TWELVE SPELLS: TRASH FILMS (2023-2024) | BY: Marc Hardman
In the late 1990s I made a series of Super 8mm films using audio gathered on a hand-held dictaphone. They were meant to be disposable, throw-away films and were collected onto a tape that I optimistically titled "This Tape Gets Better". It was a tape that I amusingly sent out to television and film production companies around London in 1999. After recently re-discovering the tape (twenty four years later) I found that rather than being completely inconsequential pieces of garbage, the films were actually little windows into my life as it was over twenty years ago. What I then realised was that, at the time of finding these films again, I was forty-eight years old. I was twenty-four years old when I had finished them. These 'Trash Films' had been made half a life-time ago, by a half-life version of myself that felt like an altogether different person. It became clear that I must make another collection of trash films. Another twelve films that would in some way connect with, or answer, the original twelve films made all those years ago.

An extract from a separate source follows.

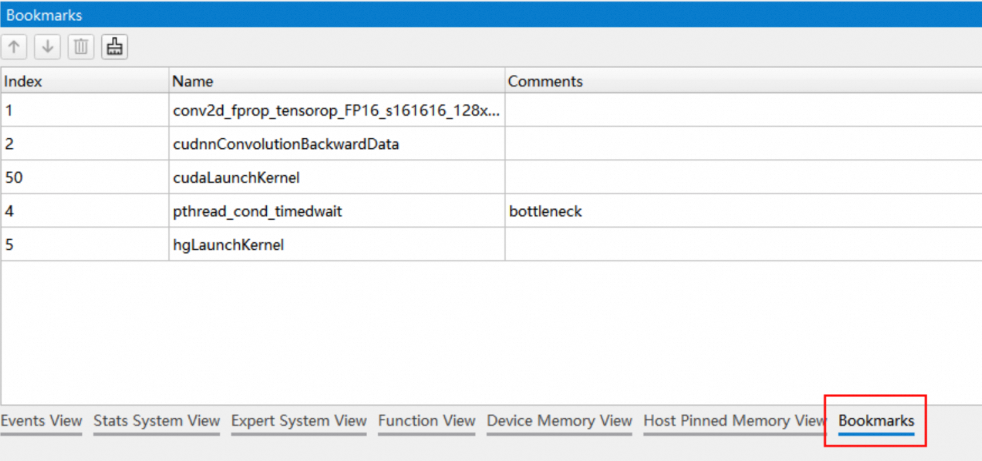Show the Device Memory View tab

coord(559,421)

The new set of twelve films are, in the order that they appear: New Ways, Twenty Four, Void at the End of the Street, Ja, Under the Pier, Brothers, Shangri-La, Chaos Magick, The Little Cloud, Space, Sunday Morning and Night Night People.
This Tape Gets Better: Trash Films (1997-1999)
I used to walk about London with an old Super 8mm camera and a cassette dicta-phone in my bag. In this way I would gather random sounds and images into what would eventually become this collection of 'Trash Films'. You can view the original collection right here and, as you will become immediately aware, they are incredibly lo-fi. At the time I suppose I could have had access to better video equipment (if I had a few extra quid in my pocket) but I think I really did just love the feeling of shooting on film. I loved the unpredictability of it. I loved the immediacy of my grungy scratch recordings. I could shoot anywhere I liked. By experimenting with fast black and white 8mm stock I could even shoot on the London Underground. Today these films seem to represent a freedom and a scrappy attitude that welcomed failure. It's an attitude that (as a now middle aged man) I greatly admire and maybe even miss.
Films like New Toy were amongst the very first of my short films to screen publicly, at the infamous underground cinema nights at Exploding Cinema.
The films (that I answer to in 'Twelve Spells') were (in order): Marc's Keyboard Repair, On a Train, Rock and Roll, My Mate Chris, New Toy, Skate Film, Platform Song, Pop Garden / Mysticism (This Is Brian Beletic), London In-between, Dead President, Being A Tourist and Grandad / Dead Forest.